### TASK DIRECTIONS
Copy these lines word for word, covering every one of the items.

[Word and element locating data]

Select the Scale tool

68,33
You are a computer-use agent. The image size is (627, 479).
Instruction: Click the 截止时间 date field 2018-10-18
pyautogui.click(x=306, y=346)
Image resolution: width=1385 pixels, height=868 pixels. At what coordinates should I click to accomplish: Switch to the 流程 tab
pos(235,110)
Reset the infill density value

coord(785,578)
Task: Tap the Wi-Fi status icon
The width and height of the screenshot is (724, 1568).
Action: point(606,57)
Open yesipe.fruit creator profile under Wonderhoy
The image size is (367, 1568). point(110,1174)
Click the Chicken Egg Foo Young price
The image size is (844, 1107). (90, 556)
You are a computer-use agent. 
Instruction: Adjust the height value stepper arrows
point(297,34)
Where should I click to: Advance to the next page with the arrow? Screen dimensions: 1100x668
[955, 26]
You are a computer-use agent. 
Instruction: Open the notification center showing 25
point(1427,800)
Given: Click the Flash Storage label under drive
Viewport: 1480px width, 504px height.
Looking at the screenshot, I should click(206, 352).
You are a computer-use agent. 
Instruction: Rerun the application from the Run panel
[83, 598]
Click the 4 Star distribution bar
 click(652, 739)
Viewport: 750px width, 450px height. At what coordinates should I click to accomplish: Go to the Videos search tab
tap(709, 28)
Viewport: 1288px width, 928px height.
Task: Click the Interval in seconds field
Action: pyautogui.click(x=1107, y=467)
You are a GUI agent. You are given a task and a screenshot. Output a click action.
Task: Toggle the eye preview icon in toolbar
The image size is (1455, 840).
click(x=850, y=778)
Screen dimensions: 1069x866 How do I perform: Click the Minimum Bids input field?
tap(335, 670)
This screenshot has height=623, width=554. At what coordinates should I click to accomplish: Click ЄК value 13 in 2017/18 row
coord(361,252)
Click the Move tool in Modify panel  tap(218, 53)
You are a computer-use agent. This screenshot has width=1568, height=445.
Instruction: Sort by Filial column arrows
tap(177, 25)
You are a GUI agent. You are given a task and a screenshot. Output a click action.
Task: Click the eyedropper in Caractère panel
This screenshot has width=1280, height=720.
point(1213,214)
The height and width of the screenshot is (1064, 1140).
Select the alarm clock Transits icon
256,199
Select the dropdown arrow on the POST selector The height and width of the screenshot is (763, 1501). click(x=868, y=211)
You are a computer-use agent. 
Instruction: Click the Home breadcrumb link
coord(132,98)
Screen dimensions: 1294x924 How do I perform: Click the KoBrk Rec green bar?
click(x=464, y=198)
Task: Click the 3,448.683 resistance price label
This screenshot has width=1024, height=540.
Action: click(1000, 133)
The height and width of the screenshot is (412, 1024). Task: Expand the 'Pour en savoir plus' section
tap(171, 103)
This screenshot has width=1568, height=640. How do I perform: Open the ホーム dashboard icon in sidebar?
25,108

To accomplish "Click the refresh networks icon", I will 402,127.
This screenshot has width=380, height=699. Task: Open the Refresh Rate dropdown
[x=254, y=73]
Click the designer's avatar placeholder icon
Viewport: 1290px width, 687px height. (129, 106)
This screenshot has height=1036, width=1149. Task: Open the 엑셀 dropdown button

### SOLUTION BELOW
Select the Scale tool

68,33
You are a computer-use agent. The image size is (627, 479).
Instruction: Click the 截止时间 date field 2018-10-18
pyautogui.click(x=306, y=346)
Image resolution: width=1385 pixels, height=868 pixels. At what coordinates should I click to accomplish: Switch to the 流程 tab
pos(235,110)
Reset the infill density value

coord(785,578)
Task: Tap the Wi-Fi status icon
The width and height of the screenshot is (724, 1568).
Action: point(606,57)
Open yesipe.fruit creator profile under Wonderhoy
The image size is (367, 1568). point(110,1174)
Click the Chicken Egg Foo Young price
The image size is (844, 1107). (90, 556)
You are a computer-use agent. 
Instruction: Adjust the height value stepper arrows
point(297,34)
Where should I click to: Advance to the next page with the arrow? Screen dimensions: 1100x668
[955, 26]
You are a computer-use agent. 
Instruction: Open the notification center showing 25
point(1427,800)
Given: Click the Flash Storage label under drive
Viewport: 1480px width, 504px height.
Looking at the screenshot, I should click(206, 352).
You are a computer-use agent. 
Instruction: Rerun the application from the Run panel
[83, 598]
Click the 4 Star distribution bar
 click(652, 739)
Viewport: 750px width, 450px height. At what coordinates should I click to accomplish: Go to the Videos search tab
tap(709, 28)
Viewport: 1288px width, 928px height.
Task: Click the Interval in seconds field
Action: pyautogui.click(x=1107, y=467)
You are a GUI agent. You are given a task and a screenshot. Output a click action.
Task: Toggle the eye preview icon in toolbar
The image size is (1455, 840).
click(x=850, y=778)
Screen dimensions: 1069x866 How do I perform: Click the Minimum Bids input field?
tap(335, 670)
This screenshot has height=623, width=554. At what coordinates should I click to accomplish: Click ЄК value 13 in 2017/18 row
coord(361,252)
Click the Move tool in Modify panel  tap(218, 53)
You are a computer-use agent. This screenshot has width=1568, height=445.
Instruction: Sort by Filial column arrows
tap(177, 25)
You are a GUI agent. You are given a task and a screenshot. Output a click action.
Task: Click the eyedropper in Caractère panel
This screenshot has width=1280, height=720.
point(1213,214)
The height and width of the screenshot is (1064, 1140).
Select the alarm clock Transits icon
256,199
Select the dropdown arrow on the POST selector The height and width of the screenshot is (763, 1501). click(x=868, y=211)
You are a computer-use agent. 
Instruction: Click the Home breadcrumb link
coord(132,98)
Screen dimensions: 1294x924 How do I perform: Click the KoBrk Rec green bar?
click(x=464, y=198)
Task: Click the 3,448.683 resistance price label
This screenshot has width=1024, height=540.
Action: click(1000, 133)
The height and width of the screenshot is (412, 1024). Task: Expand the 'Pour en savoir plus' section
tap(171, 103)
This screenshot has width=1568, height=640. How do I perform: Open the ホーム dashboard icon in sidebar?
25,108

To accomplish "Click the refresh networks icon", I will 402,127.
This screenshot has width=380, height=699. Task: Open the Refresh Rate dropdown
[x=254, y=73]
Click the designer's avatar placeholder icon
Viewport: 1290px width, 687px height. (129, 106)
This screenshot has height=1036, width=1149. Task: Open the 엑셀 dropdown button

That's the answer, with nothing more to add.